**What is asked**
Swap "Institutionen" for "Einrichtungen" in the records from their start through the line containing "Hilfe Login (920, 69)". Return only those lines, with nothing else changed.

========

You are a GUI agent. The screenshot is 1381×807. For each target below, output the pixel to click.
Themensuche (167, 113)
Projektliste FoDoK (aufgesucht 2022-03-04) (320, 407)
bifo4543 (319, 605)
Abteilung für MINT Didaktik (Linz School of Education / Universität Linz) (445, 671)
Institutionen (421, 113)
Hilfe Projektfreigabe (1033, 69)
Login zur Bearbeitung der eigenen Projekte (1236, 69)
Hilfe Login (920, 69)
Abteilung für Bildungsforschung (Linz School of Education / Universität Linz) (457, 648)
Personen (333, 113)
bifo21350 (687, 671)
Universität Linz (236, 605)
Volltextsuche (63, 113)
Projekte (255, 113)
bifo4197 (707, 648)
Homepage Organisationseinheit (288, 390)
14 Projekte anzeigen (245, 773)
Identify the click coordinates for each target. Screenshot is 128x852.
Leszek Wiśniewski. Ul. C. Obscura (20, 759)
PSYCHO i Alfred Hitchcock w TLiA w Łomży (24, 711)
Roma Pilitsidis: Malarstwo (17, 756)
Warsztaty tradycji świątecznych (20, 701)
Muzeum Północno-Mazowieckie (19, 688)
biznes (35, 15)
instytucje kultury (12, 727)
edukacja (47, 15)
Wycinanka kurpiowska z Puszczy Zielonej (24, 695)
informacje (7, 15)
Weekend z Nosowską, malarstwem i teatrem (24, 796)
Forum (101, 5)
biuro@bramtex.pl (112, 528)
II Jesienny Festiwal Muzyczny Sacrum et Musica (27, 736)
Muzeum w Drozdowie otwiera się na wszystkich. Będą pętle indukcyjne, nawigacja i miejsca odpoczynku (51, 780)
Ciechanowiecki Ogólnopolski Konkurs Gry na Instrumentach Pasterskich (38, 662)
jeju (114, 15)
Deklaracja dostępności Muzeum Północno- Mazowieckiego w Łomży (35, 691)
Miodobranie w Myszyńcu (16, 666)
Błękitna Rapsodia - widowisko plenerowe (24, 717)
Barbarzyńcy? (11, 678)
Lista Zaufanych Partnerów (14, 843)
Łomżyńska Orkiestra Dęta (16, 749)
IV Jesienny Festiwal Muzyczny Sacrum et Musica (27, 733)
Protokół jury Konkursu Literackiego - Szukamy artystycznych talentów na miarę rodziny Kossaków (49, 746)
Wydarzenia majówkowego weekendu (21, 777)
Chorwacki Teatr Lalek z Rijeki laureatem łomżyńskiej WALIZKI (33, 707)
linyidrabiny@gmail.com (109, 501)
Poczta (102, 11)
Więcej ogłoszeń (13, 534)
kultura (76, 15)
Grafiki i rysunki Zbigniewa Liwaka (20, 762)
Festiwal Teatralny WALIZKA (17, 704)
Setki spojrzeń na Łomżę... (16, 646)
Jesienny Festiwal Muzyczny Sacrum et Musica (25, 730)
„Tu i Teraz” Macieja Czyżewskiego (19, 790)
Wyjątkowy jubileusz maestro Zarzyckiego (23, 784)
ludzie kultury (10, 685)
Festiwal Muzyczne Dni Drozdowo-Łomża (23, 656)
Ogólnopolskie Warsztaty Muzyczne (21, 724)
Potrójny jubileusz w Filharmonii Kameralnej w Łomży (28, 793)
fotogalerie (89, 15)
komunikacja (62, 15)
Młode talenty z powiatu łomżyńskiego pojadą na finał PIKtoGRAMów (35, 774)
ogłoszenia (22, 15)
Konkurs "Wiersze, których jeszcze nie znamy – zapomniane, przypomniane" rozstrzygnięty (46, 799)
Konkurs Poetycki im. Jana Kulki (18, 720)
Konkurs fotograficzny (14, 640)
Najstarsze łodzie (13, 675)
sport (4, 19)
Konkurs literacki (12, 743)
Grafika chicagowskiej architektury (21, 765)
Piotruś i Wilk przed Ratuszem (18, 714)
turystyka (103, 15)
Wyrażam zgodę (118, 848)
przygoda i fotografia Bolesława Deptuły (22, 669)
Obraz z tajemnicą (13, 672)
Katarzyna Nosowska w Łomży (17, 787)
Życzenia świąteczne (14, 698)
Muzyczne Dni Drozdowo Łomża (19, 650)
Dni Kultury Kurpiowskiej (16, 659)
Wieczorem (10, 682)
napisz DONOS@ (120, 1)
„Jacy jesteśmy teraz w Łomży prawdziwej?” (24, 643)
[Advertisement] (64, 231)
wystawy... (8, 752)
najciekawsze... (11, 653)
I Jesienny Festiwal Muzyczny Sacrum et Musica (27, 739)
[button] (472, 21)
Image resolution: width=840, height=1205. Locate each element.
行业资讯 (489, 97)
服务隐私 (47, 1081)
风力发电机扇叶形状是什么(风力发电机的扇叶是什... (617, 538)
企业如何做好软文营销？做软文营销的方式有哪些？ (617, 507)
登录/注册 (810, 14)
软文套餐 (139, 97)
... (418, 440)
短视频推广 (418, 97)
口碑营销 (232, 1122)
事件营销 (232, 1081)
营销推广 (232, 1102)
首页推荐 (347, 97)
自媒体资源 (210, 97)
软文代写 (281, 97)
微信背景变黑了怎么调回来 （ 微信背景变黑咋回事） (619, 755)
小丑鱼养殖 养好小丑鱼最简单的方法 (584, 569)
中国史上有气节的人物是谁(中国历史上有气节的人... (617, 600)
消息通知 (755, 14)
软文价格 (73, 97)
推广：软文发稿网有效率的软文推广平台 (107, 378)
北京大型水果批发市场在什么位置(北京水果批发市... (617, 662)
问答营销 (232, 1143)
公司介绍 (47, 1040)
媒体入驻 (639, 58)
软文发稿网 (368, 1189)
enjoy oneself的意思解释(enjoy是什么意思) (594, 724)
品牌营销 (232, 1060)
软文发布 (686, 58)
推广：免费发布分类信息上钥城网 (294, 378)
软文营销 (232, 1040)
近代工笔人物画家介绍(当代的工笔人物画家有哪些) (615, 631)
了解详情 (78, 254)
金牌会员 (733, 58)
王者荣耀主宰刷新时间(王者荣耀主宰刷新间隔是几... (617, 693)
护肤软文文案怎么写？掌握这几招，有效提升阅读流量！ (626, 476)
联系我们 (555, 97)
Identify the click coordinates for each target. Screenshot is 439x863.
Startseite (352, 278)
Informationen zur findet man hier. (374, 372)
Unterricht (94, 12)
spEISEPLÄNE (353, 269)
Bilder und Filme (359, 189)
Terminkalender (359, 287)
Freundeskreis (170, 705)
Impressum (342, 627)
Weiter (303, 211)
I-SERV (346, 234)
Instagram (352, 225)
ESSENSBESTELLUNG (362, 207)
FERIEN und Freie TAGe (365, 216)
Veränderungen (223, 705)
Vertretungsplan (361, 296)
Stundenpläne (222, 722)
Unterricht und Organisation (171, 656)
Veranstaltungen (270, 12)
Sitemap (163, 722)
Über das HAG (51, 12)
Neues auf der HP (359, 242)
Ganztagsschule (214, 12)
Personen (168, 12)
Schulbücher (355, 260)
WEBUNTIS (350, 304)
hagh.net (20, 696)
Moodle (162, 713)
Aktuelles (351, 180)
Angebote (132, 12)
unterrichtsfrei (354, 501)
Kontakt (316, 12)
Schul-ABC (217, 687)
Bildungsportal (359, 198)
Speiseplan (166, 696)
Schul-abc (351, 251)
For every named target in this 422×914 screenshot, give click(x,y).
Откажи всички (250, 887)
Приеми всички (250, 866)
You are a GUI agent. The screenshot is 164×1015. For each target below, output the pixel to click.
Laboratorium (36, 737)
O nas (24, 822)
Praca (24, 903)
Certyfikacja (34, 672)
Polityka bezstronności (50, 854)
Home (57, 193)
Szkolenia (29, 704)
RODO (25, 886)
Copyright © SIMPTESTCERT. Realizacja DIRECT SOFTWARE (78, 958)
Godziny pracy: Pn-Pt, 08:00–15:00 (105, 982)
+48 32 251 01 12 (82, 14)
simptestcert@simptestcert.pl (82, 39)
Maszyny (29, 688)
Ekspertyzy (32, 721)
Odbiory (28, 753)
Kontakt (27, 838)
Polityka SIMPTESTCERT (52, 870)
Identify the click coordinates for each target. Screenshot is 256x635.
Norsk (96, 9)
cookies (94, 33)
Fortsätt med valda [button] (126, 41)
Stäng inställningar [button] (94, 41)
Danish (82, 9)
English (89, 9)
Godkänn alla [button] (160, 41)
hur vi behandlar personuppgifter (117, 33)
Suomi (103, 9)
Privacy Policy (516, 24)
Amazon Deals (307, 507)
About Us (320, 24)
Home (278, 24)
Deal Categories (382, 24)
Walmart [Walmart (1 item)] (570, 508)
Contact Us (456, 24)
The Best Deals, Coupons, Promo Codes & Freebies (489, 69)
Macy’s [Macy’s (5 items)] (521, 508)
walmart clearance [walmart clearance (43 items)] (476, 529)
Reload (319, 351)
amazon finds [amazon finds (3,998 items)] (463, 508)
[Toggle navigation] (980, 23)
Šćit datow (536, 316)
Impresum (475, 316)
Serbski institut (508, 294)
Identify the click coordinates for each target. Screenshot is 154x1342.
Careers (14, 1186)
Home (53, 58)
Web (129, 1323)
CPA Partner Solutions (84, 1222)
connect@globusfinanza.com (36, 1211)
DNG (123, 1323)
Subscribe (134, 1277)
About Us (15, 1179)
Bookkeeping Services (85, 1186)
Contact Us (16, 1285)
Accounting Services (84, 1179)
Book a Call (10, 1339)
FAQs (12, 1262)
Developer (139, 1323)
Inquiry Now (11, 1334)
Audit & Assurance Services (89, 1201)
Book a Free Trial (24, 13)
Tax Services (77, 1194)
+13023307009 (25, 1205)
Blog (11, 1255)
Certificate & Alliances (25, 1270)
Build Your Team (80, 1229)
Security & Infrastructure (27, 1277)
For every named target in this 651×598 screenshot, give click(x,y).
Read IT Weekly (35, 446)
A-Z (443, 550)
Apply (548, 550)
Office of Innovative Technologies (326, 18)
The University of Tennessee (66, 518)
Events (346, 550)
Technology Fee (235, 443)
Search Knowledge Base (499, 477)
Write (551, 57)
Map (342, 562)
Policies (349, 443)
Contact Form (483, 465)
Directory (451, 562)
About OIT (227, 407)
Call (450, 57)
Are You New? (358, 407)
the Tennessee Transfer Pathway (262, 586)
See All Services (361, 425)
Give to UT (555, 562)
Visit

========

**In response**
You are a GUI agent. The screenshot is 1381×807. For each target below, output the pixel to click.
Themensuche (167, 113)
Projektliste FoDoK (aufgesucht 2022-03-04) (320, 407)
bifo4543 (319, 605)
Abteilung für MINT Didaktik (Linz School of Education / Universität Linz) (445, 671)
Einrichtungen (421, 113)
Hilfe Projektfreigabe (1033, 69)
Login zur Bearbeitung der eigenen Projekte (1236, 69)
Hilfe Login (920, 69)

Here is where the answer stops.